* [WORK TO BE COMPLETED] Keep every line of the data below that has the string "agent" and present those lines.

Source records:
##########

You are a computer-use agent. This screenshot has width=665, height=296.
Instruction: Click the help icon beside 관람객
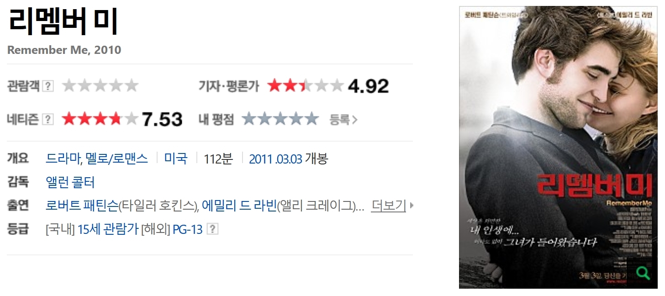coord(48,86)
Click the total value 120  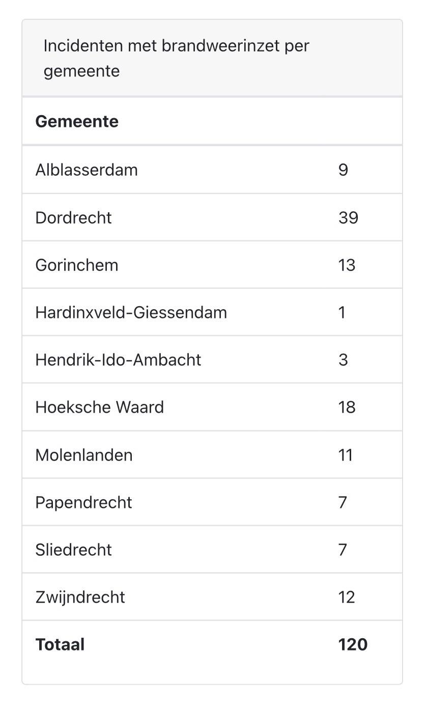[353, 644]
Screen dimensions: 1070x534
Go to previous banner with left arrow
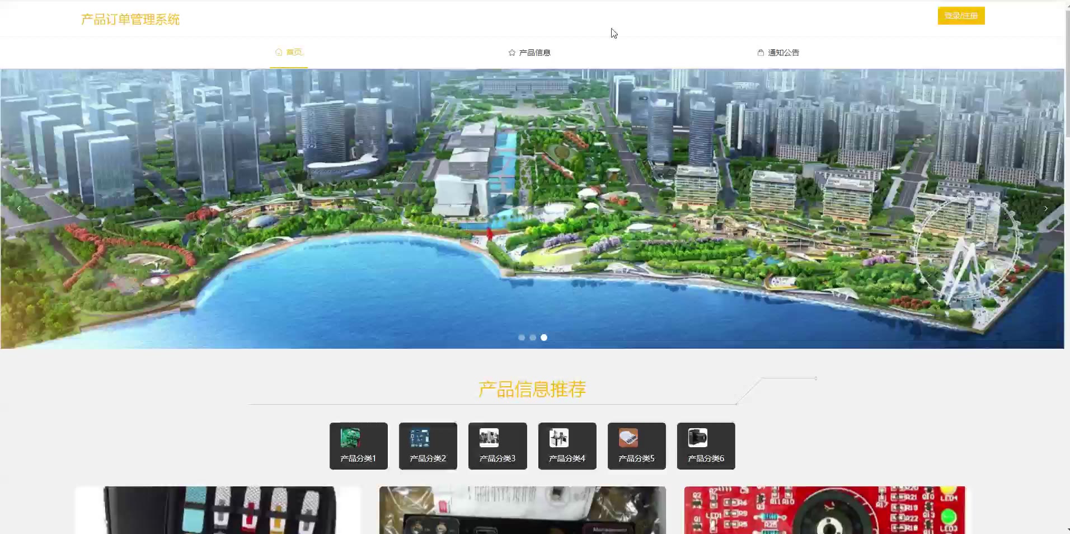19,209
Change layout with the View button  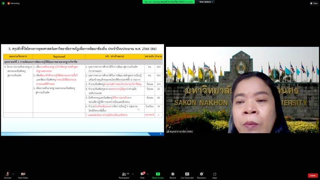[313, 3]
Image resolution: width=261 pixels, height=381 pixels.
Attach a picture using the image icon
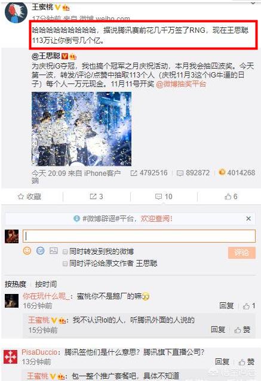pos(54,250)
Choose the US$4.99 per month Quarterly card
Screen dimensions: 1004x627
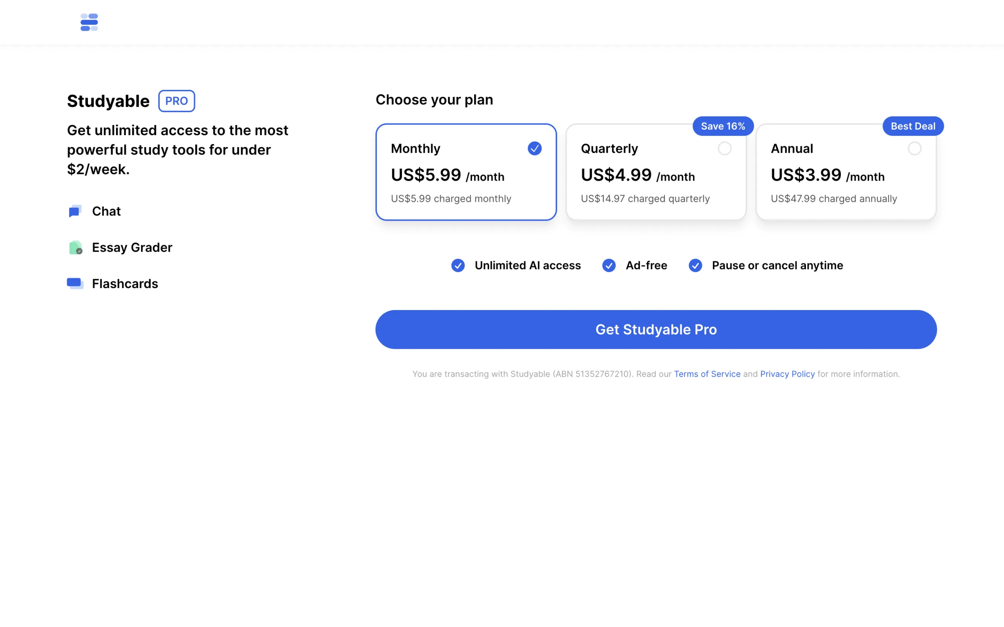656,178
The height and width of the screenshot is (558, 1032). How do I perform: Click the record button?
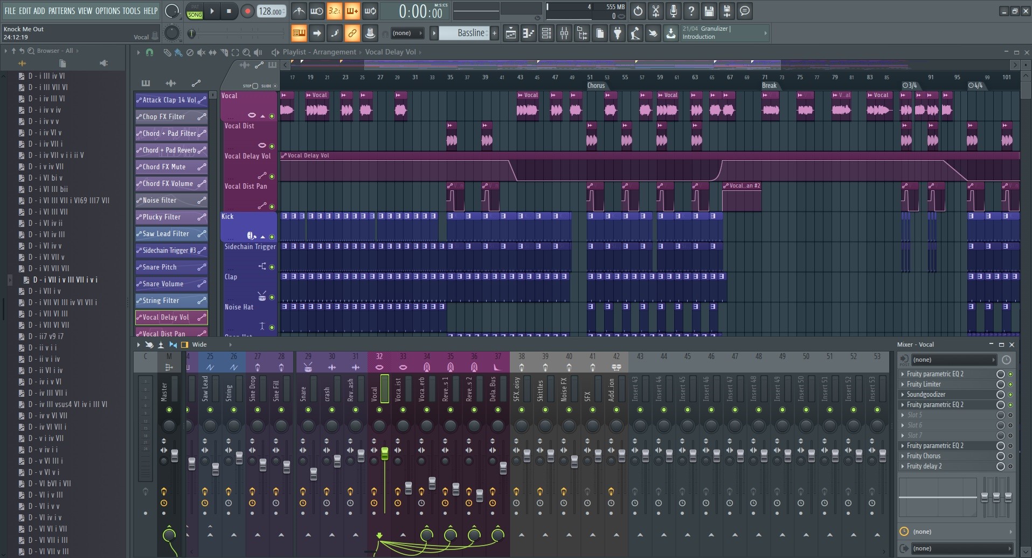pyautogui.click(x=247, y=11)
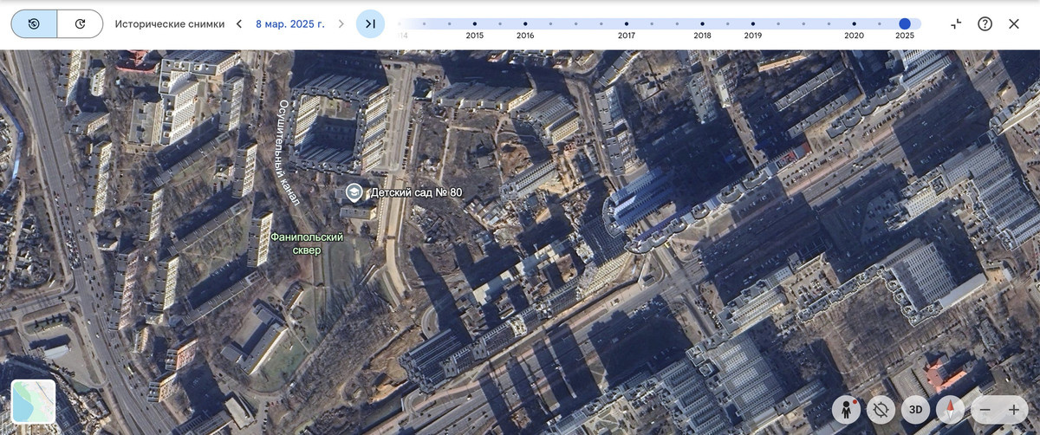The height and width of the screenshot is (435, 1040).
Task: Open the help question mark icon
Action: 985,23
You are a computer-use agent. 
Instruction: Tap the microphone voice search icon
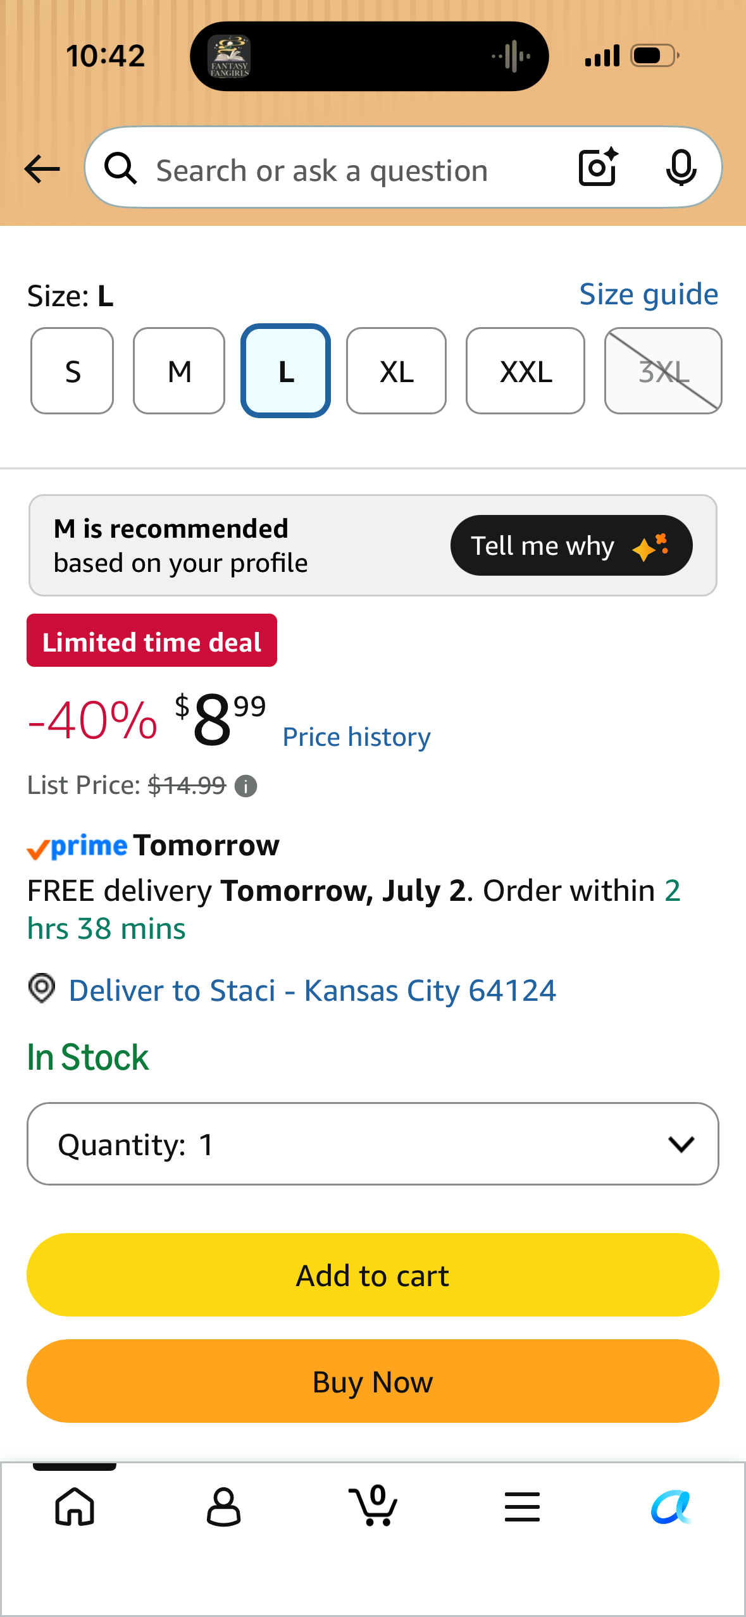(x=681, y=168)
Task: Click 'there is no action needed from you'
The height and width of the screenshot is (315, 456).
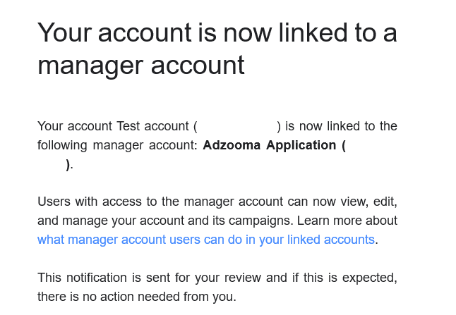Action: pos(137,297)
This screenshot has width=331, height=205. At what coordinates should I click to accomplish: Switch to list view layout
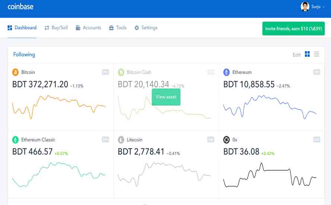tap(316, 54)
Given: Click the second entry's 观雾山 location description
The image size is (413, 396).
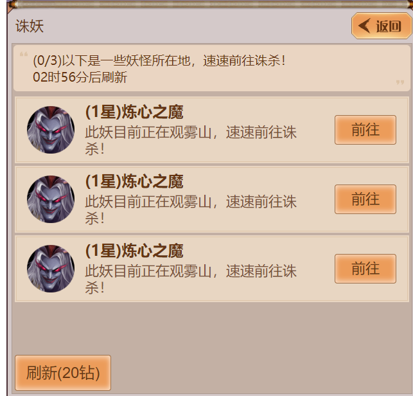Looking at the screenshot, I should tap(191, 210).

##########

* [REPLY]
You are a computer-use agent. This screenshot has width=665, height=296.
You are a computer-use agent. 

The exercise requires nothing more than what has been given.